It all felt like a drug deal gone bad.
There I was, in the dark of night, driving to a gas station to meet someone I barely knew. An exchange was to occur.
Only, this time, I was the supplier.
Motherhood will make you do crazy things.
Just two days prior, my night had begun innocently enough. My mission? To pick up a few essentials from Walmart and return home by 10 p.m.
But my watch read 9:56. I wouldn’t make it. Just then, a young woman’s voice interrupted my mental fog in the middle of the ladies section.
“Excuse me. I know you’re not in this phase of life yet, but which one would you pick?” And, with that, a pregnant stranger no older than 20 years old placed two maternity support belts into my hands.
Is this real life?
For a moment, I was transported back in time. I remember wrestling with such decisions when I was pregnant with my son. We lived in California then, which was a cross-country plane ride from every member of my family. I knew I couldn’t abandon her need. I had once walked in those shoes.

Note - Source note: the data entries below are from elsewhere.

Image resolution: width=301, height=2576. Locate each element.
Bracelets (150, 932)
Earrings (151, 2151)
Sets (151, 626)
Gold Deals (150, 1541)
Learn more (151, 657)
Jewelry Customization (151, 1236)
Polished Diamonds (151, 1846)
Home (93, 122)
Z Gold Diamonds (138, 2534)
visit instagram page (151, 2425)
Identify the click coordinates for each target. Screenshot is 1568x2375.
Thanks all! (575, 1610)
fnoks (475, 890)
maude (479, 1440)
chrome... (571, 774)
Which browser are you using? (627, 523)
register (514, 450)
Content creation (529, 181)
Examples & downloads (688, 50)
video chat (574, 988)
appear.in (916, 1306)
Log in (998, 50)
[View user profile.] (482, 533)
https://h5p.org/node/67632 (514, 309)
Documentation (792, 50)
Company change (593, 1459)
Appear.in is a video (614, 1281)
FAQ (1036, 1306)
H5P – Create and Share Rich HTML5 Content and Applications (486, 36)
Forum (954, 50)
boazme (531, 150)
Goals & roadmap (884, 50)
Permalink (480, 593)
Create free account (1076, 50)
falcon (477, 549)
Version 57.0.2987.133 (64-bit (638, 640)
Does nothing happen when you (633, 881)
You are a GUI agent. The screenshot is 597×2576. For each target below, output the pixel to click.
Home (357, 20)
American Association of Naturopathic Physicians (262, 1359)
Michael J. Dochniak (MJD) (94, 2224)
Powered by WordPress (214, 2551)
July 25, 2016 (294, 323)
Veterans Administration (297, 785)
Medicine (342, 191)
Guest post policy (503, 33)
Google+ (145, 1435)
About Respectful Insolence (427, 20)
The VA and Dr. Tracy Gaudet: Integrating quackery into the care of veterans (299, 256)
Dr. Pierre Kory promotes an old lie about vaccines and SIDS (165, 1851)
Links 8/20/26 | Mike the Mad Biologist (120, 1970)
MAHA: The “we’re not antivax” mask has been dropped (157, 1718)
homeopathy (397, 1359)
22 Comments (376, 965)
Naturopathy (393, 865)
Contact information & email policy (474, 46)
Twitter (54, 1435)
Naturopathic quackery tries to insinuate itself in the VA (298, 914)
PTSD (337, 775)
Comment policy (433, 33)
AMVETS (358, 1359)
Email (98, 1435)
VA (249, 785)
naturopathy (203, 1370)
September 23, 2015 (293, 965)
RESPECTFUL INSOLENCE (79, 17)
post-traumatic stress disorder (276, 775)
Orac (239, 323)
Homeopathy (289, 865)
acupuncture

“This is the one I would have gone with,” I explained after thanking her for the generous assumption she had made about my age.
But the conversation didn’t end there. With every word she spoke, I saw a vulnerability that needed comfort, encouragement for the months ahead. She is a restaurant hostess and currently living with her child’s father – about two hours from her closest family. Her outfit, she confessed, was her boyfriend’s, as she no longer possessed clothing that could accommodate her growing body.
Earlier this month, I discovered several bottle-related items that I will never use as a mother. We do not plan to have any more children, and I am already well into weaning my daughter. The $300 breast pump that I insisted on purchasing over three years ago? Never opened. And I have been haunted by this poor financial choice ever since.
I only knew this woman for 10 minutes, but Jesus started stirring in my heart.
“I have a brand new breast pump that I have been looking to give to a new mother. Could I share it with you?”
Her eyes filled with tears.
And so, two days later, I drove. When I spotted a little blue Honda, any second thoughts I harbored dissipated.
The exchange was nothing short of beautiful. I offered the young woman a few unused baby items as well as the pump, and she excitedly placed them in her car. Perhaps my greatest gift of all, however, was time.
For nearly 15 minutes – amid noxious honking and fumes – we chatted as any two mothers might. Fears. Hopes. Dreams. Pain. I think we covered it all.
Right before we parted, she shared with me that her boyfriend initially wasn’t sure if I could be trusted. It was the first time I had ever considered that someone may fear me because of my skin color.
But, in our parting, there was no bad blood – only peace, transferred through a fist bump (her choice).
And all the guilt I held onto for those three years with an unused, expensive device?
God, in only His power, used it for good.